Walaupun orang mekkah adalah orang arab, orang quraisy menyerang Madinah. Maka
yang di Madinah wajib membela kota Madinah walaupun
dia orang yahudi, orang islam, orang arab persaudaraan di madinah dengan
orang yahudi untuk membela Madinah menghadapi saudaranya yang datang dari mekkah
walaupun orang arab, walaupun orang Quraisy Artinya apa? Karena Mekkah Darul harb
(zona perang). Sedangkan Madinah adalah Darussalam (negara islam) walaupun didalamnya ada yang
tidak islam.
Maka
jangan benturkan Islam dengan kebhinnekaan, karena
ketika islam datang tidak untuk menghancurkan kebhinnekaan, tidak
menghancurkan keberagaman tapi dia tetap menjaga dan saling menghormati. Itu
dibuktikan dalam sejarah Islam yang panjang.

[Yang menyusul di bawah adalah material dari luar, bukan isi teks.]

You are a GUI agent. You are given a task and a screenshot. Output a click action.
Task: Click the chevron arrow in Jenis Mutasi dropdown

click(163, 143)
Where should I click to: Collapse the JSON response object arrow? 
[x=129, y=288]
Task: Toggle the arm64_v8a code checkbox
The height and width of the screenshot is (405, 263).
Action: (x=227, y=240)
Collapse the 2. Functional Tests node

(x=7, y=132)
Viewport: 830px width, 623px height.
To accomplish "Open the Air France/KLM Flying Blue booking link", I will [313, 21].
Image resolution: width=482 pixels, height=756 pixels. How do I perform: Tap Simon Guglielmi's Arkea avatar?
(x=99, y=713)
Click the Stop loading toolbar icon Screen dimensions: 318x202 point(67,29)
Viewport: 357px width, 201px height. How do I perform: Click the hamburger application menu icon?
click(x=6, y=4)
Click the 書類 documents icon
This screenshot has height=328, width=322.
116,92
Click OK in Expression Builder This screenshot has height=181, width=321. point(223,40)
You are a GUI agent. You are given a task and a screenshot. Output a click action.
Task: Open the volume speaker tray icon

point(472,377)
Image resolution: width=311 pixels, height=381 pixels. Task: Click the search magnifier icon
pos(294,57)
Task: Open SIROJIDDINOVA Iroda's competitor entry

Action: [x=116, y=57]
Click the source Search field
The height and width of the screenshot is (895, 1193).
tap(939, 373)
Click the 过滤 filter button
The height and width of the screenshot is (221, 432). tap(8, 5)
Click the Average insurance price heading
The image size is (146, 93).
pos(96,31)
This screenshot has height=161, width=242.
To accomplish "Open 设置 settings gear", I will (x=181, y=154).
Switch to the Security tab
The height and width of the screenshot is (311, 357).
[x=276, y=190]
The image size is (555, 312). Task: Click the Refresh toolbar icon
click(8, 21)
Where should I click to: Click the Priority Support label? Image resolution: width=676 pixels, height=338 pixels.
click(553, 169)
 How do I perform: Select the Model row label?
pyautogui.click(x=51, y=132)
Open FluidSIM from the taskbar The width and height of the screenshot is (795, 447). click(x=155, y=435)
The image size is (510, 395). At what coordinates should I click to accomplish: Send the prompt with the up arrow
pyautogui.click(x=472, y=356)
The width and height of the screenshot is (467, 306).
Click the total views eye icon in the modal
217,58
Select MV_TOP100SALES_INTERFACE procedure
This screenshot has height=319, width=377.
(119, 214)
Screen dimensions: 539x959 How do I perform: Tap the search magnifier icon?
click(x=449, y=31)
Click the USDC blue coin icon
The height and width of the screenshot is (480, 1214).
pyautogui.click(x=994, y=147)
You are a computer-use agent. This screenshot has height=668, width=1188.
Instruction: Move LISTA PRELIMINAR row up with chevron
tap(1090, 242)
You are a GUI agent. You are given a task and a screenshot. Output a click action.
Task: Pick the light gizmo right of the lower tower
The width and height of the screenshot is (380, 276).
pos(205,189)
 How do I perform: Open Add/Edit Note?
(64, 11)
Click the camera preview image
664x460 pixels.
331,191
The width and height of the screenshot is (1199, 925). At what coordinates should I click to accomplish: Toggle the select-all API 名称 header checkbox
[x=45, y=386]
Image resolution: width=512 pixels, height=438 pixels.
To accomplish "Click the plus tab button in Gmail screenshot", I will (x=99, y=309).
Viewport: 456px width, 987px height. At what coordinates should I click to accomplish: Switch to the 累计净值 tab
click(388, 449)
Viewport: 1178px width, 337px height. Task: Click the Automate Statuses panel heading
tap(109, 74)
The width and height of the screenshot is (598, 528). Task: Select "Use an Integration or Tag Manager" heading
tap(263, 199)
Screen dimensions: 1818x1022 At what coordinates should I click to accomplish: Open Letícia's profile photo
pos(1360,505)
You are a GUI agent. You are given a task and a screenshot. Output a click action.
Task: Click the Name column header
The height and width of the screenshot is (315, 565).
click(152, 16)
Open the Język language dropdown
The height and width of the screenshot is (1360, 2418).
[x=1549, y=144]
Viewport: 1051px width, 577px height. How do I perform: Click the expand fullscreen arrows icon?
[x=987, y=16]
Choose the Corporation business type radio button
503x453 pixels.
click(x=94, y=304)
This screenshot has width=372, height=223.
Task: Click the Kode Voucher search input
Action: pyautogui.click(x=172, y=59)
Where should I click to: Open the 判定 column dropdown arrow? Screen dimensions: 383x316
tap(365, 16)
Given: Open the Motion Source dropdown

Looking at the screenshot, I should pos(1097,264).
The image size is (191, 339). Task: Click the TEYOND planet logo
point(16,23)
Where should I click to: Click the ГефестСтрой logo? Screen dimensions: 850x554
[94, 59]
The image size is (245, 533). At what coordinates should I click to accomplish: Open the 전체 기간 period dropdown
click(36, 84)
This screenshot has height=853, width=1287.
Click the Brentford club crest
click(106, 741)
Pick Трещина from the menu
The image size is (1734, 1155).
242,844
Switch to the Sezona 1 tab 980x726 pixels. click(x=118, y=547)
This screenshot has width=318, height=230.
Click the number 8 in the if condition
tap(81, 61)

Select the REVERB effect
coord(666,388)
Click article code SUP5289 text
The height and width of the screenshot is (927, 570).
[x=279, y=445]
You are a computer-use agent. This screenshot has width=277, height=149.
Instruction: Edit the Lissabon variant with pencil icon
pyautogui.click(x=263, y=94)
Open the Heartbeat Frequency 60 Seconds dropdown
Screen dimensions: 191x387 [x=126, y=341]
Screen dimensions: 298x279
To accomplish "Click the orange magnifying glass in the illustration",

Dari mulai dikota makkah, hingga kota Madinah, dari Madinah hingga
menyebar sampai ke Mesir sampai ke Maroko, dari Maroko menyebar ke Andalusia sampai
kebagian Rusia.
Alam
yang begitu luas adalah bukti kekuasaan Islam yang tidak
melarang kebhinekaan. Maka kita bisa lihat contoh Islam di Indonesia. Di
Kudus menyembelih kurban tidak menggunakan sapi, kerbau.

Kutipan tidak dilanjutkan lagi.